**Stated goal**
Locate each line below that contains the word "screenshot" and copy every such line in full.

**Given records**

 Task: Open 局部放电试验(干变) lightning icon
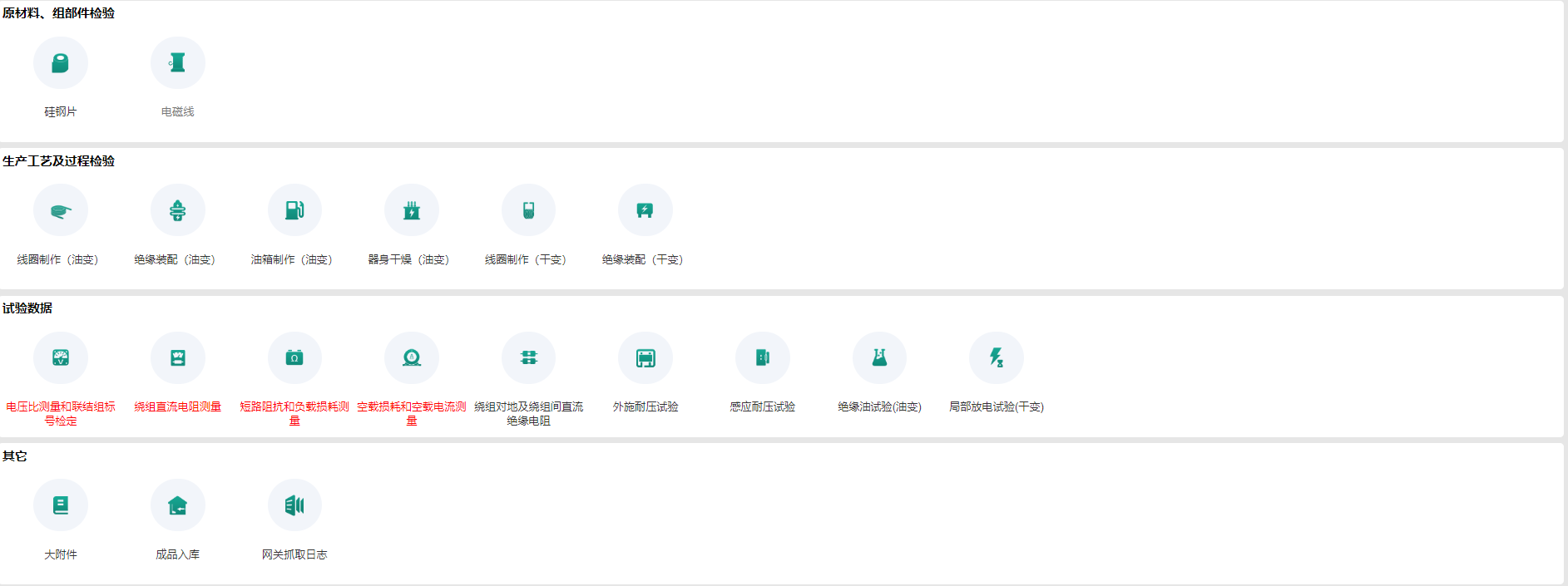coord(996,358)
--
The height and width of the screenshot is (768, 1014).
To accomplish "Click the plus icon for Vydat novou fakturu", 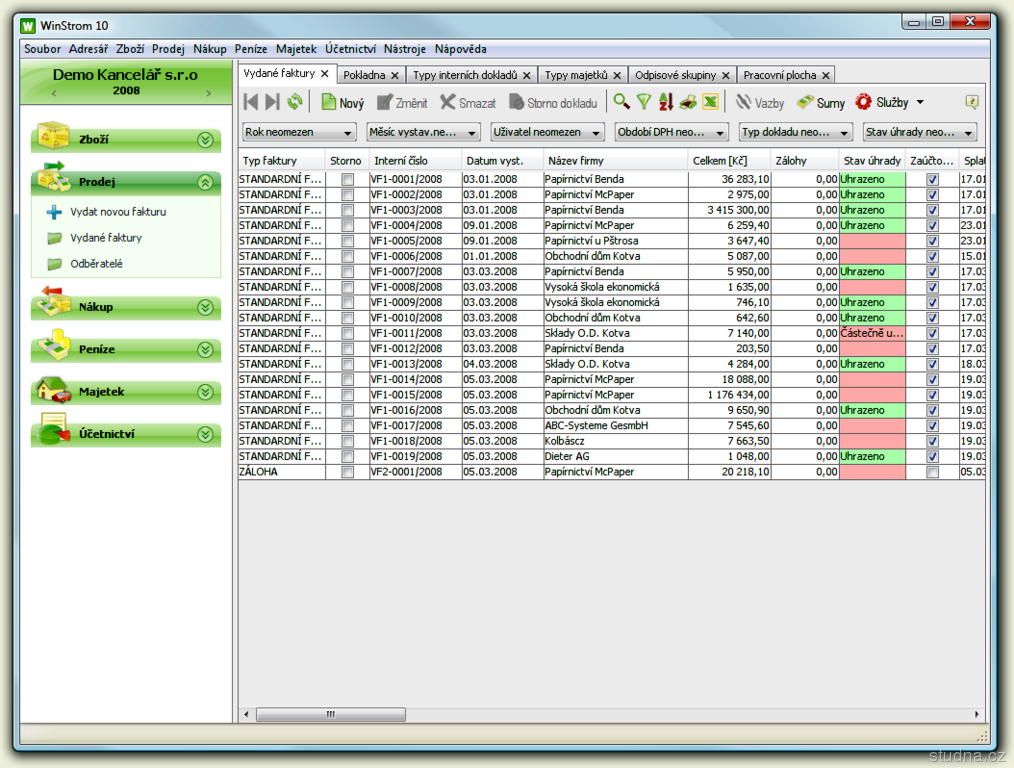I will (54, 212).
---
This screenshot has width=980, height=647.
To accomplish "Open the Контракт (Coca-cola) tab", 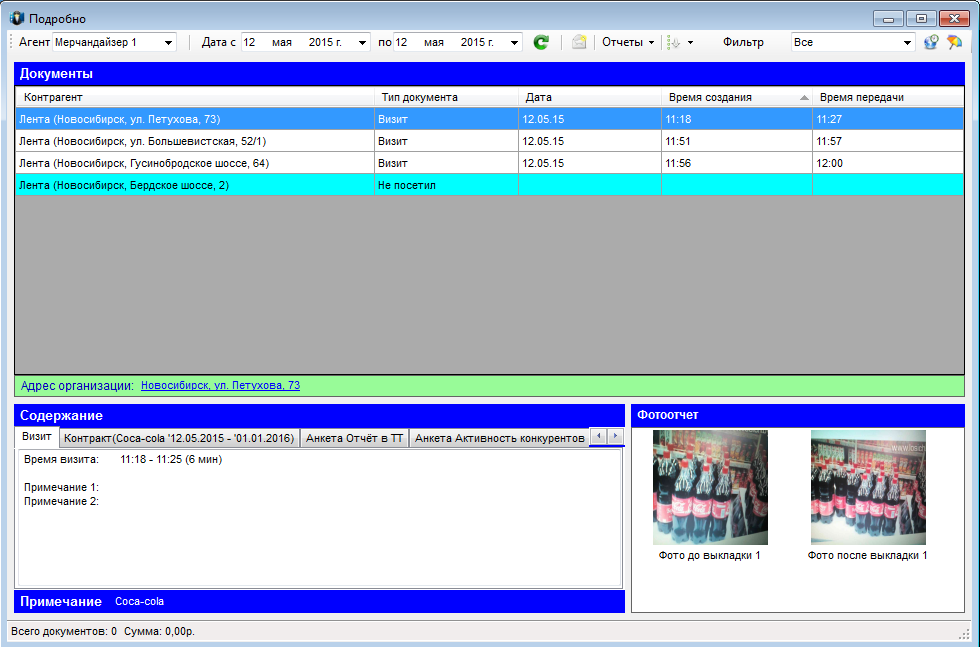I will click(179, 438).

**Written response**
The height and width of the screenshot is (768, 1014).
This screenshot has width=980, height=647.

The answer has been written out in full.